Copy out the material below from the line containing "The height and width of the screenshot is (659, 1568)." through the line containing "click(250, 12)", both included, keeping every line as it appears.

§ **RECORDS FOR THIS TASK**:
####
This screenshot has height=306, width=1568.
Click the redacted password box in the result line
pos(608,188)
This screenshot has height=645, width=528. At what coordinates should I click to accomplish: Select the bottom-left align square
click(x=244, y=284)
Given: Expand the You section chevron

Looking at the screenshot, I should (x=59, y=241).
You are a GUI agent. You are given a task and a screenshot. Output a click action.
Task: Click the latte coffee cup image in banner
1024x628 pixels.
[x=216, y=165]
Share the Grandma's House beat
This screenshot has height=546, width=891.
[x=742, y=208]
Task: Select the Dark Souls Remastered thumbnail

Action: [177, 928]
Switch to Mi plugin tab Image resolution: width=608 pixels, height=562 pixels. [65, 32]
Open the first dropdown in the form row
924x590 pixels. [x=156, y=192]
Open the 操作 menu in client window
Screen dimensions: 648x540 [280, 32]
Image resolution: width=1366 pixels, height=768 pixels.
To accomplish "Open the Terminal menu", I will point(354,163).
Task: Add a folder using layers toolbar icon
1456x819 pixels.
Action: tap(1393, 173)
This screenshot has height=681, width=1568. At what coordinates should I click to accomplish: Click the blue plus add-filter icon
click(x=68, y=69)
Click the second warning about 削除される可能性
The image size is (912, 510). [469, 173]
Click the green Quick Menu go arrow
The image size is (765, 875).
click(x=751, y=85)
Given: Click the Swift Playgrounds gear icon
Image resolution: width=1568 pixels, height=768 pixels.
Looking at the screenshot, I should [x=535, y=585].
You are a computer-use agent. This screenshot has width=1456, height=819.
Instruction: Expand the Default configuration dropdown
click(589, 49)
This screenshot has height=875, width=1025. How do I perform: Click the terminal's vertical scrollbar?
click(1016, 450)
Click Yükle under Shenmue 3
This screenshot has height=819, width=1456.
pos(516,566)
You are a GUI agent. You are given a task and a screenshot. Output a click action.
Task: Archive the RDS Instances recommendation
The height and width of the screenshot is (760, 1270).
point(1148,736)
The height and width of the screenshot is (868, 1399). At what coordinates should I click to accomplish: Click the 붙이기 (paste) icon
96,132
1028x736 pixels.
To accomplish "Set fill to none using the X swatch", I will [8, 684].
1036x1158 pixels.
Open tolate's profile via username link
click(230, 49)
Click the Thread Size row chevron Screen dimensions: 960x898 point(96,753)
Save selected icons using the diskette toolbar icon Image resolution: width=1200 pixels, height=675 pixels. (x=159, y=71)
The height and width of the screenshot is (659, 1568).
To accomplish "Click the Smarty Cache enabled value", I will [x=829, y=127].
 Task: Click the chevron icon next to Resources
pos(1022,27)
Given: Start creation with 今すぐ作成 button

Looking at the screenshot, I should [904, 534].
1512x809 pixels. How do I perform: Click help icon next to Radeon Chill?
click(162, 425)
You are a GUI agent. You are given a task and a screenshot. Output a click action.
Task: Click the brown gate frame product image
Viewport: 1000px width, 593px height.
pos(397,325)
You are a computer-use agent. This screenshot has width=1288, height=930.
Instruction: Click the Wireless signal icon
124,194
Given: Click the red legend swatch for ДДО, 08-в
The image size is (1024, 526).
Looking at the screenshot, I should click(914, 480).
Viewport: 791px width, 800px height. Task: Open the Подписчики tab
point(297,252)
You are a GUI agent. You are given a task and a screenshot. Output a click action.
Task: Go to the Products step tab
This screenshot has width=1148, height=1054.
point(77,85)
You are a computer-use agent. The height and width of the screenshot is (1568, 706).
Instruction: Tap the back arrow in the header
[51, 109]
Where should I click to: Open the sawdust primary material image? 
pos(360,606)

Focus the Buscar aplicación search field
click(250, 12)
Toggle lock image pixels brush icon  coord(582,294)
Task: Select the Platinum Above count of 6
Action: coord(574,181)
####
§ **FULL ANSWER**:
The height and width of the screenshot is (659, 1568).
To accomplish "Click the Smarty Cache enabled value", I will [x=829, y=127].
 Task: Click the chevron icon next to Resources
pos(1022,27)
Given: Start creation with 今すぐ作成 button

Looking at the screenshot, I should [904, 534].
1512x809 pixels. How do I perform: Click help icon next to Radeon Chill?
click(162, 425)
You are a GUI agent. You are given a task and a screenshot. Output a click action.
Task: Click the brown gate frame product image
Viewport: 1000px width, 593px height.
pos(397,325)
You are a computer-use agent. This screenshot has width=1288, height=930.
Instruction: Click the Wireless signal icon
124,194
Given: Click the red legend swatch for ДДО, 08-в
The image size is (1024, 526).
Looking at the screenshot, I should click(914, 480).
Viewport: 791px width, 800px height. Task: Open the Подписчики tab
point(297,252)
You are a GUI agent. You are given a task and a screenshot. Output a click action.
Task: Go to the Products step tab
This screenshot has width=1148, height=1054.
point(77,85)
You are a computer-use agent. The height and width of the screenshot is (1568, 706).
Instruction: Tap the back arrow in the header
[51, 109]
Where should I click to: Open the sawdust primary material image? 
pos(360,606)

Focus the Buscar aplicación search field
click(250, 12)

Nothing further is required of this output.